*** Begin section ***
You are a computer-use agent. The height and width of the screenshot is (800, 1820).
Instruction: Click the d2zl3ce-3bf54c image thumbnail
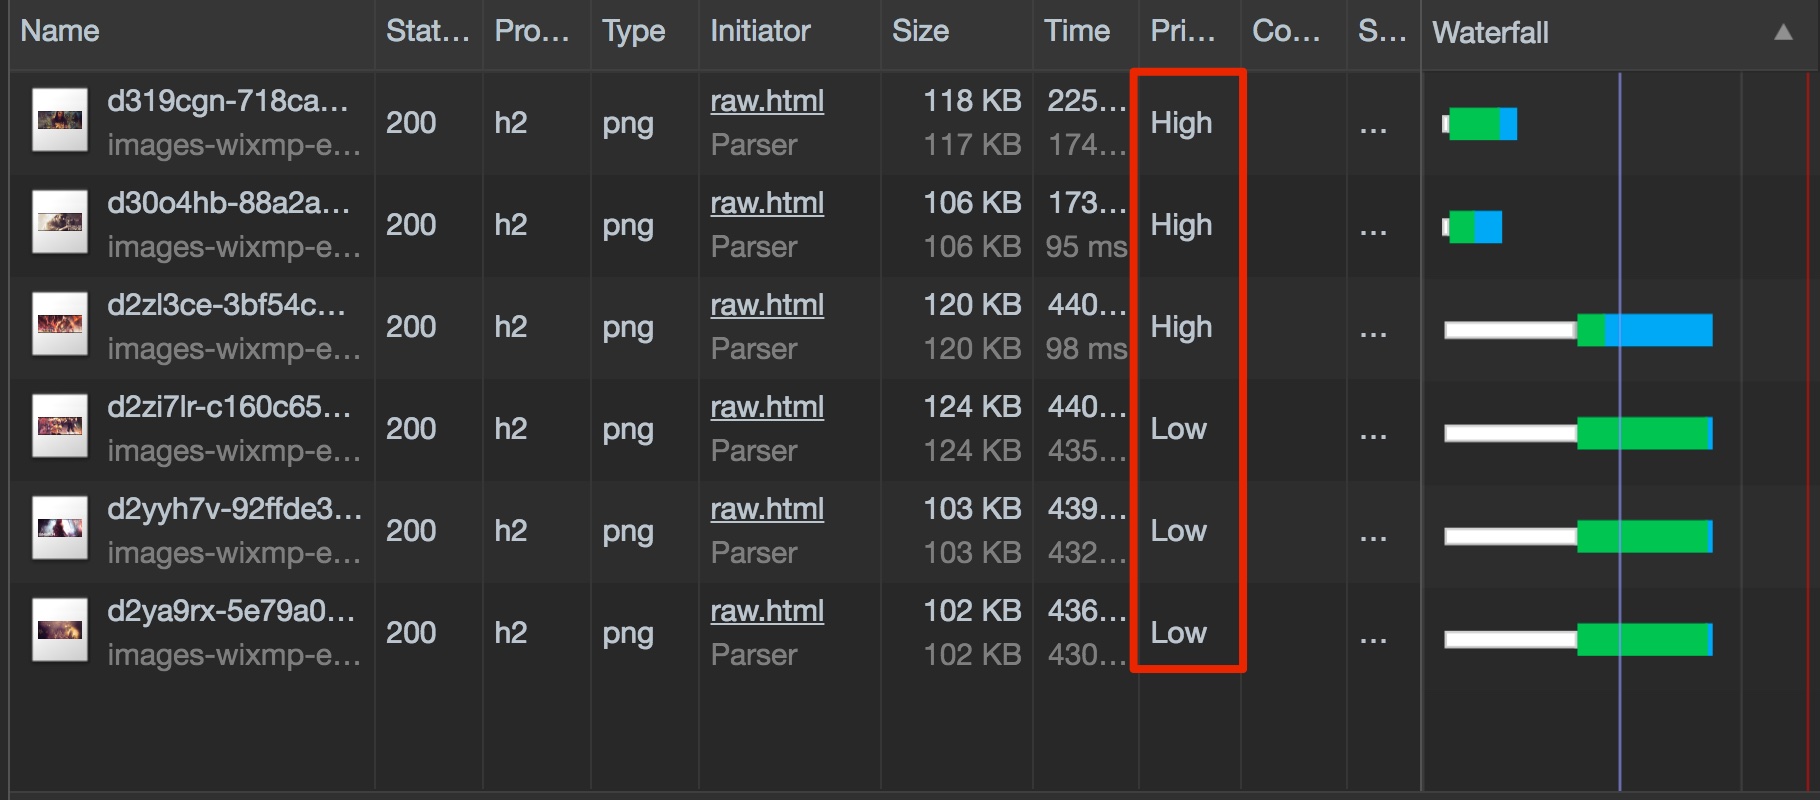coord(59,324)
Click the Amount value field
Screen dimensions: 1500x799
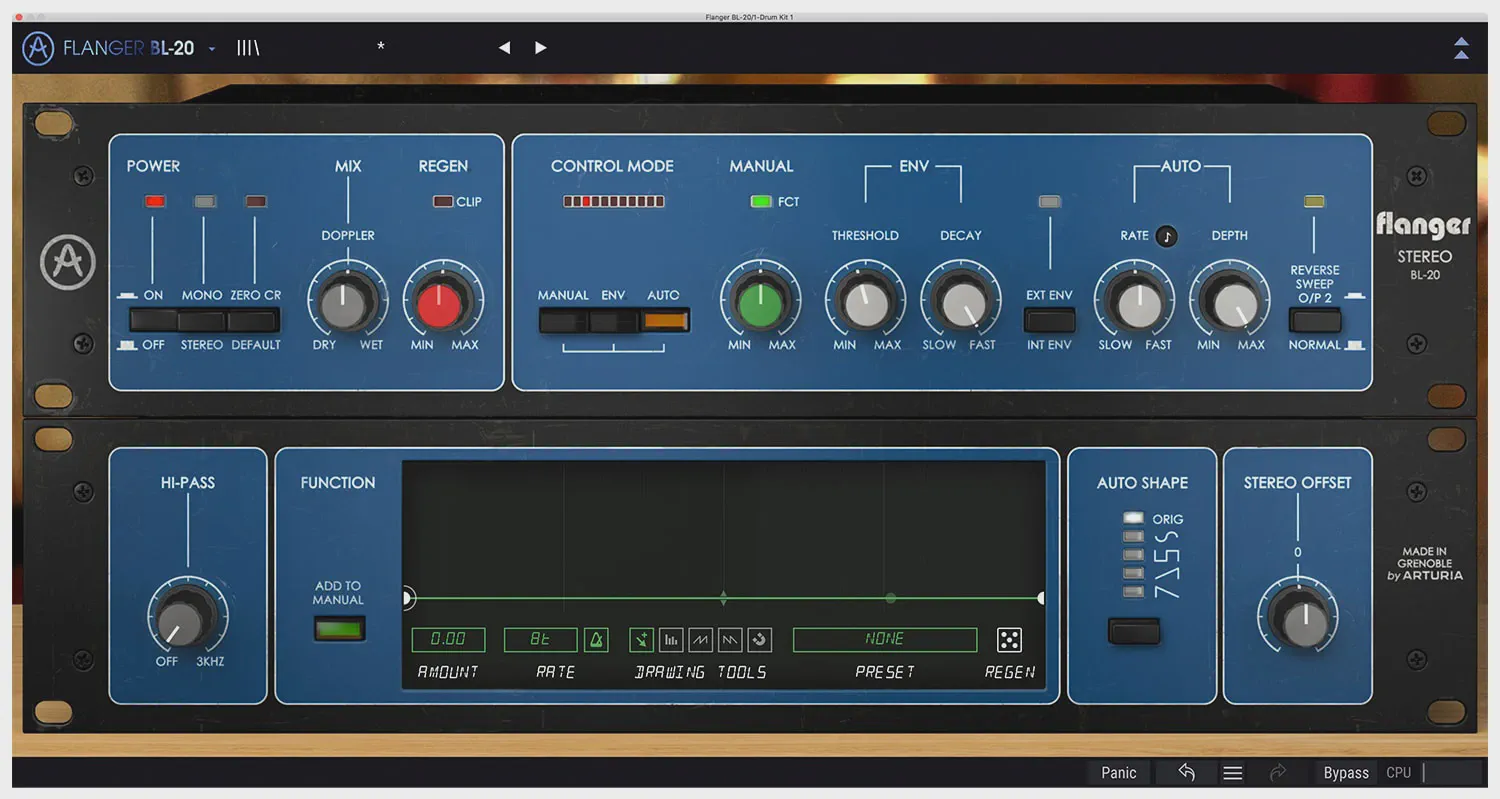click(x=448, y=640)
*** End section ***
• _Exercise directions_
Print every line above once more, exactly. Omit the pictures.

• _Solution to the problem_
You are a computer-use agent. The height and width of the screenshot is (800, 1820).
Instruction: Click the d2zl3ce-3bf54c image thumbnail
coord(59,324)
Click the Amount value field
Screen dimensions: 1500x799
click(x=448, y=640)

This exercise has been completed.